Extensive experimental and neuropathological evidence supports the general hypothesis that decline in the basal forebrain cholinergic system contributes significantly to age-related cognitive impairment. Postmortem studies suggest reductions in neuronal nicotinic acetylcholine receptors (nAChRs, particularly the alpha(4)beta(2) subtype) with aging. This study aimed to determine the distribution of alpha(4)beta(2)-subtype nAChRs in vivo by 2-FA PET in healthy subjects (aged 21-83) and to establish whether there is an age-related decline in nAChRs. Furthermore, the relationship between PET measures of 2-FA binding and neurobehavioral measures of cognitive function was investigated. All participants were nonsmokers and underwent extensive cognitive testing and a PET scan after injection of 2-FA (200 MBq). Brain regional 2-FA binding was assessed through a simplified estimation of distribution volume (DV(S)). As expected, increasing age was associated with poorer cognitive performance, particularly on tasks assessing episodic memory and attentional processes. No significant age-related differences in regional nAChR DV(S) were found.

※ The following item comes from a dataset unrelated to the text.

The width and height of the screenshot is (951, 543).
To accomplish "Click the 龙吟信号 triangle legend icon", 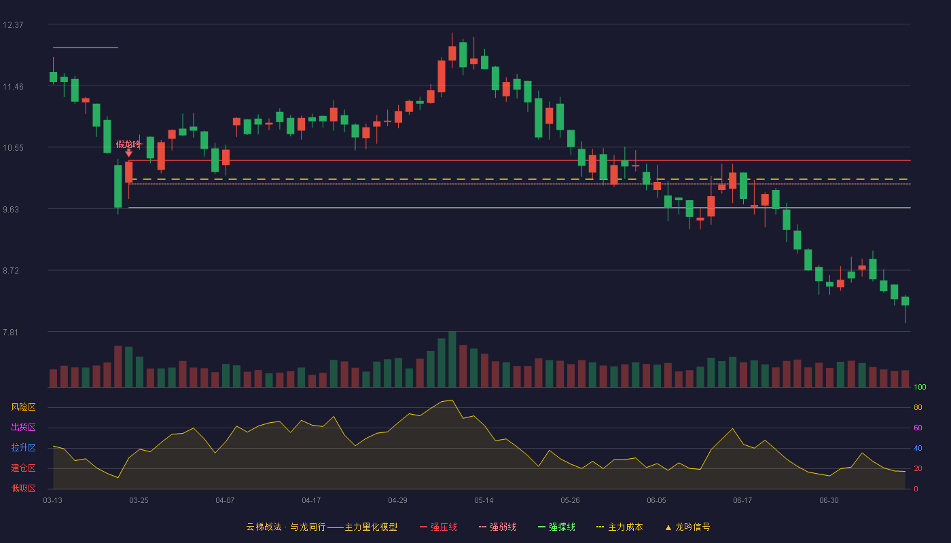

Furthermore, no significant correlations were found between cognitive measures and nAChR DV(S). These results are consistent with recent studies suggesting the stability of cholinergic markers during senescence. It is plausible that changes in alpha(4)beta(2) nAChRs do occur with advancing age, but are beyond detection by the clinical 2-FA PET approach adopted here. However, this approach may be appropriate for use in pathologies considered to undergo extensive nAChR loss such as Alzheimer's disease and Parkinson's disease.